Being an independent publisher is rewarding, tiring, and overall a crazy experience, so I like to be as transparent about it as possible. The Kickstarter numbers are public and easy to find, so I won’t rehash those here. This is all about how Dungeon World has faired in general availability.
The short version is: really well.
Lifetime non-Kickstarter sales are at 2652, including print and PDF. Considering that the print version has only been available for two weeks of those first 5 months that’s pretty respectable. Here’s the breakdown.
The majority of sales came through DriveThruRPG (and their other storefronts) as that was where we promoted Dungeon World most heavily. This was mostly because the setup was the least painful there, so we ended up being there first, and the cycle perpetuated. Indie Press Revolution, who we really like, was a bit harder to publish to and therefor got less of the hype cycle. What they did get was lots and lots of hardcopies, so they’re very happy now.
The most exciting part of this is that the PDF sales seem to have hit a pretty steady level. If Dungeon World really is able to plateau here we’ll be in a great position to build on it and roll that forward into more cool stuff.
This is all pretty typical stuff for indie publishers to release, but what about costs?
The best numbers I can offer there are for 2012, as I’ve compiled those for tax purposes. 2013 gets more interesting as we travel to cons and so on, but that data is still coming in. I’m a little nervous to make these public, as it’s easy to draw conclusions from these numbers.
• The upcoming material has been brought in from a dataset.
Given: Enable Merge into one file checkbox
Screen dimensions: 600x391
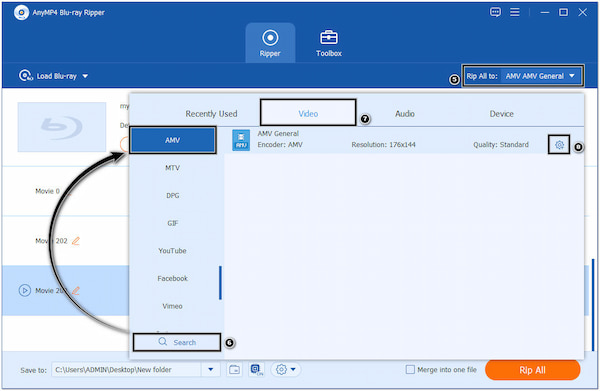Looking at the screenshot, I should click(410, 370).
It’s possible that we’ll get responses like “why didn’t you give your buyers more stuff instead of making money?” With that in mind, I’d rather paint an accurate picture of what publishing Dungeon World has cost. I am obscuring it just a bit as to not reveal the exact deals our vendors gave us, in the interest of not exposing any of their information.
The physical items we created for Dungeon World (softcovers, hardcovers, scoutbooks, dice, pen, pins, patches, notebooks) cost us $19,959.18. The art and editing we obtained cost us $1,725. Shipping costs are still ongoing, but we’ve already spent $31,253.50 on postage alone (not counting packaging and labeling). There are a lot of minor expenses that I’m not summing up here: the printer we use to print postage, the pizza and beer we bought for the folks that helped us pack, etc. That puts our total expenses over $52,937.68.
Not included here are things that we already had from Dungeon World Basic, like the fonts and some of the art. To give a sense of scale, we printed 2000 softcovers and 700 hardcovers for Dungeon World (as opposed to two runs of 100 for Dungeon World Basic).
So that’s a picture of what being an indie publisher looks like, if you happen to come upon a hit. Dungeon World currently has a little over $34,000 in the bank, with more coming in from ongoing sales. That money will be used to pay taxes for 2012 and then a significant part of it will be split between Adam and I.
The interesting thing about this is that Dungeon World could support one full-time developer living somewhere cheap. Adam and I have no interest in doing that—we have jobs we like and want to keep Dungeon World fun to work on—but it’s interesting that it could be possible.
I’ll leave off with a caveat that Adam and I have been extremely lucky here. Dungeon World is one of those rare situations where the right idea happens at the right time and we were the ones who ended up riding it. I’ve had far more ideas that never worked out than successes. Don’t take this as a guarantee of what any indie game will do, we’re lucky outliers here.